Ways Music Can Enhance Your Life
By Genevieve Smith
You might have noticed that when you listen to music, you feel better. Whether it’s a sad piece or an uptempo one, you are given an avenue to release your emotions. Oftentimes, the process of listening is combined with dance, and you get to transform the music into a piece of inspiration for the creative expression of movement and the release of adrenaline from the exercise. But did you know how therapeutic music can actually be for the human mind?
Music and Infancy
The brain may be designed to integrate music into life. One study found that 5-month-old babies reacted to happy songs, while 9-month-olds were able to recognize when a song was sad. Music communicates emotion through the speed of tempo and the choice of key used, whether it is a major key (happy instrumentation) or minor key (sad instrumentation). Findings that babies, completely new to this world, will react appropriately to tempo and key is an indicator that interpretation of music is intrinsic and not learned behavior. What does this mean for the way music affects you later on in life?
Music and Illness
Listening to music has been found to have the charming ability to boost the immune systems of patients post-surgery. It can also lower the stress-levels of pregnant women and bring down the heart rate and blood pressure of cardiac patients before surgery. Hospitalized children have been found to be happier after music therapy than regular playtime without instruments, perhaps in part because of the creativity and experimentation, coupled with the effect tempo and melody have on our moods. Music therapy has been found successful in the treatment of depression, as well as loneliness and anxiety in the elderly. The elderly and those suffering from memory loss and dementia have been discovered to benefit greatly from music in other ways; studies have found music to enhance memory through multiple avenues, including mental stimulation and the use of nostalgia. Rhythm has also been explored as an approach for retraining the brain after a stroke or due to neurological impairments such as Parkinson’s disease.
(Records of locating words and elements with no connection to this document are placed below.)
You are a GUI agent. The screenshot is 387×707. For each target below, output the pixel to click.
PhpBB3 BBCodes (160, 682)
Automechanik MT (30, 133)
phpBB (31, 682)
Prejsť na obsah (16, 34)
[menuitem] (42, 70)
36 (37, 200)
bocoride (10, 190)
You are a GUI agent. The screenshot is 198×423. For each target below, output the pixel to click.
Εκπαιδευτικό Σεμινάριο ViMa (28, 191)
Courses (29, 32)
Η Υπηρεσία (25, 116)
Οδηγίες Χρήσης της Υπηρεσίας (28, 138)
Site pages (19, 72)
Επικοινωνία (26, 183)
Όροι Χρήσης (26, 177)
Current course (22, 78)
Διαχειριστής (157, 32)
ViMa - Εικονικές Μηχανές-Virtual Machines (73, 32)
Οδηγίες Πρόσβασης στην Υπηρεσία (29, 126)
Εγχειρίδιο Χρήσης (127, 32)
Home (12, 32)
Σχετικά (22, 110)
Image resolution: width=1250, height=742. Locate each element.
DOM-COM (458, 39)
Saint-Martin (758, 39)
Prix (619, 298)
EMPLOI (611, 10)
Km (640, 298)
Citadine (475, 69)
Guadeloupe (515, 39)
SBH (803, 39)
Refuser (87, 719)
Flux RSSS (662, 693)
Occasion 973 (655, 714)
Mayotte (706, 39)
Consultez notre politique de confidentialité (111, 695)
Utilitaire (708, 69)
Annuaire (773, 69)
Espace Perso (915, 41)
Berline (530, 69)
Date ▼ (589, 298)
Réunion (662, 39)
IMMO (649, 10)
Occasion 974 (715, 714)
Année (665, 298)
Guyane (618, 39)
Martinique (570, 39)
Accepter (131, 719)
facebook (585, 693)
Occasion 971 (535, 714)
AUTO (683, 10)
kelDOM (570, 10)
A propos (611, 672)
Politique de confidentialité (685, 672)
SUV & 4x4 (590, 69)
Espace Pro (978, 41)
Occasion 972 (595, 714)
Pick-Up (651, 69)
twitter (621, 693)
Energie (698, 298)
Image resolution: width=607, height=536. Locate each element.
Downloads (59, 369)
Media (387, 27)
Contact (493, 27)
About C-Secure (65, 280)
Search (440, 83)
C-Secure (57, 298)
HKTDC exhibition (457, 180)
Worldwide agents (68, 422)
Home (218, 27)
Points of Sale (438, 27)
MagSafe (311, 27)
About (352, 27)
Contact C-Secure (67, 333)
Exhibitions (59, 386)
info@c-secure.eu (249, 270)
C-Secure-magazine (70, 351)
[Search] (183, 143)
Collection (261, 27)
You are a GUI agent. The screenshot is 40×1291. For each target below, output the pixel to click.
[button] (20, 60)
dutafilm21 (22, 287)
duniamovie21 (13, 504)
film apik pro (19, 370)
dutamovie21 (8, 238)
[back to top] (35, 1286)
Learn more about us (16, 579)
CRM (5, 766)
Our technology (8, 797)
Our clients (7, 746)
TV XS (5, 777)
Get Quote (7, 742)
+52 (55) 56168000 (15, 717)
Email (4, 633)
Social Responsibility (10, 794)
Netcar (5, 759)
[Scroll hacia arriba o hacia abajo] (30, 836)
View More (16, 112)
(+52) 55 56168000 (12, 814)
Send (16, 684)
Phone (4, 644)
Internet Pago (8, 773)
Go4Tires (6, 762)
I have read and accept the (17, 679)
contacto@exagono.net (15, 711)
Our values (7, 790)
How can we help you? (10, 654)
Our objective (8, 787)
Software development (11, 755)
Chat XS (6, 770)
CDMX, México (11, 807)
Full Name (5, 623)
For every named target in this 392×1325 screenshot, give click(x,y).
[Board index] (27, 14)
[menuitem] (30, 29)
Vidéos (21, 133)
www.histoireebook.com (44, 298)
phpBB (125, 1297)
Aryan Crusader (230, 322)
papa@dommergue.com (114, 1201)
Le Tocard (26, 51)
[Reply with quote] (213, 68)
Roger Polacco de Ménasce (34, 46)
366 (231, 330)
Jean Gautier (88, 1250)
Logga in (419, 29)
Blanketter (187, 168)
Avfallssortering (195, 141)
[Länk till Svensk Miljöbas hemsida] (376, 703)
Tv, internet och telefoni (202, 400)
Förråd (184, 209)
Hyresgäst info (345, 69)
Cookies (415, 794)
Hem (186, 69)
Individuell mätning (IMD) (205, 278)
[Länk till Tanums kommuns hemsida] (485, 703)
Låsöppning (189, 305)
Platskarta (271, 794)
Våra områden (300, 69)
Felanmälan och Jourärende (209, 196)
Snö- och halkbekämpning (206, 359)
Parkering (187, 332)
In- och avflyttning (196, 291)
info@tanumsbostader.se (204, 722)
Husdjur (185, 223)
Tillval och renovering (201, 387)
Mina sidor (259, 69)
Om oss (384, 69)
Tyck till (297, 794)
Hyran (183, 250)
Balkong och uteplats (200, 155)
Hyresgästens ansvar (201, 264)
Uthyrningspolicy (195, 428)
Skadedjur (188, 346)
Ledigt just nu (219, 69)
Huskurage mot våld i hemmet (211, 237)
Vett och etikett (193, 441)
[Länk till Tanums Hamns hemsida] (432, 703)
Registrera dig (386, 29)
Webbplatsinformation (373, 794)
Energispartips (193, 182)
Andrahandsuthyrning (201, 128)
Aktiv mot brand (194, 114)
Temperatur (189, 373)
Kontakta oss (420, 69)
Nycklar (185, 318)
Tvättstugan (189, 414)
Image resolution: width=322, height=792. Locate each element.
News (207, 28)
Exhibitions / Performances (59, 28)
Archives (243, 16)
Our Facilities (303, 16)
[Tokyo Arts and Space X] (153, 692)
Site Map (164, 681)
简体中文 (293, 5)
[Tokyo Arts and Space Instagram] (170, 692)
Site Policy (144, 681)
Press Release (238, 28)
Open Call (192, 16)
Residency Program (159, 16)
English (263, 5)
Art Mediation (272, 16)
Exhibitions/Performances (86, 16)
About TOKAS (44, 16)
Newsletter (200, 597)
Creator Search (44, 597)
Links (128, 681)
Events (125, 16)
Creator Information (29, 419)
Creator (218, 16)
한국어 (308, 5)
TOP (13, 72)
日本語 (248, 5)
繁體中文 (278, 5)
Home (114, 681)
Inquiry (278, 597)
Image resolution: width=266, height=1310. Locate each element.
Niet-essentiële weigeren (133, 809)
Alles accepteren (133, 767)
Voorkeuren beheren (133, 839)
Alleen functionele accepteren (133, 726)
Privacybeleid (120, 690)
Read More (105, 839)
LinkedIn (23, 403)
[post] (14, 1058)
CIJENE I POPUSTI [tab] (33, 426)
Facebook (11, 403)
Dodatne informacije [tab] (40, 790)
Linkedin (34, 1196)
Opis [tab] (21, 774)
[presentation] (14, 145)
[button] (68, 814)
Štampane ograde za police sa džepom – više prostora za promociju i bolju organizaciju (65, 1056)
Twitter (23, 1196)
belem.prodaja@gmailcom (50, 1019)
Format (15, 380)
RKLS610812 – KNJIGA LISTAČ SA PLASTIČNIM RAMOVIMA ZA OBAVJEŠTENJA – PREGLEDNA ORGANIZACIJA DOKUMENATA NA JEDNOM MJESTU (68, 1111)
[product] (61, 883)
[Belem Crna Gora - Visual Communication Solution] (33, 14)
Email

Music and Human Connection
Perhaps the strongest mood-boosting effects of music occurs when it is experienced live. Ingesting music this way provides the opportunity for social bonding over tempo and lyric. Music events hold the capacity to bring new people into your social circle, or to bond briefly in some exciting experience with someone you may always remember. Dance also contributes to the pizzazz of experiencing music live as you release adrenaline through both the exercise and the experience of expressing yourself in a room full of strangers, perhaps soon to be friends.
Next time you need a pick-me-up, turn to the healing power of music. Our minds are designed to process the melodies into emotion, and produce feelings that benefit our health. While music enhances your life when experienced solo, consider making the time to experience it live; you never know what wonderful experiences you may walk away with. Rock on.